Complicating things slightly, the jmp instruction is encoded with an EB opcode byte if the jump distance is between -128 and 127 bytes, inclusive, and with an E9 opcode if the jump distance is larger than that.
uint8_t *jmp(int32_t bytes, uint8_t *buf) {
if (INT8_MIN <= bytes && bytes <= INT8_MAX) {
*buf++ = 0xEB;
*buf++ = (int8_t)bytes;
} else {
*buf++ = 0xE9;
*((int32_t *)buf) = bytes; buf += sizeof(int32_t);
}
return buf;
}Conditional jumps are encoded similarly, except with different opcodes, of course.
#define DEFINE_INSN_JCC(mnemonic, byte_opcode) \
uint8_t *mnemonic(int32_t bytes, uint8_t *buf) { \
if (INT8_MIN <= bytes && bytes <= INT8_MAX) { \
*buf++ = byte_opcode; \
*buf++ = (int8_t)bytes; \
} else { \
*buf++ = 0x0F; \
*buf++ = byte_opcode + 0x10; \
*((int32_t *)buf) = bytes; buf += sizeof(int32_t); \
} \
return buf; \
}
DEFINE_INSN_JCC( jb, 0x72)
DEFINE_INSN_JCC(jae, 0x73)
DEFINE_INSN_JCC( je, 0x74)
DEFINE_INSN_JCC(jne, 0x75)
DEFINE_INSN_JCC(jbe, 0x76)
DEFINE_INSN_JCC( ja, 0x77)
DEFINE_INSN_JCC( jl, 0x7C)
DEFINE_INSN_JCC(jge, 0x7D)
DEFINE_INSN_JCC(jle, 0x7E)
DEFINE_INSN_JCC( jg, 0x7F)5. What’s next?
So, we have a working x86 assembler. Not bad for 256 lines of code. You can download the complete source code below.
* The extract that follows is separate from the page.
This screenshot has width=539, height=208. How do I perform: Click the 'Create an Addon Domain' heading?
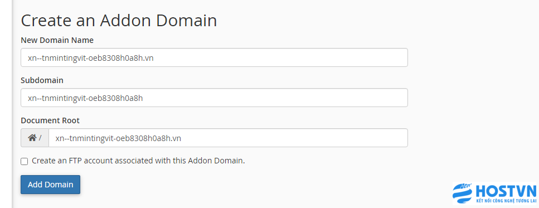click(119, 21)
In the next few posts, we’ll:
- show how to test this assembler (are you sure it actually works?).
- show how to find the encodings of other instructions (in case you want to extend this assembler).
- show how to actually execute the generated machine code.
At some point in the future – maybe not right away – I’d like to
- show how the Builder design pattern can make the assembler easier to use.
- build an x64 assembler (since you’re probably not running a 32-bit machine).
But there are plenty of other non-assembler-related topics I’d like to blog about, so let’s see what actually materializes.
Download the source code
| Source Code: | x86asm.h | 69 lines |
| x86asm.c | 171 lines | |
| demo.c | 16 lines | |
| Total: 256 lines | ||
| Makefiles: | GNUmakefile | (GNU Make on Linux/macOS) |
| Makefile | (NMAKE on Windows) |
1 If you're familiar with the x86 encoding scheme, [EBP] is actually encoded as [EBP+0] (i.e., EBP with an 8-bit displacement), and ESP is encoded using the SIB byte.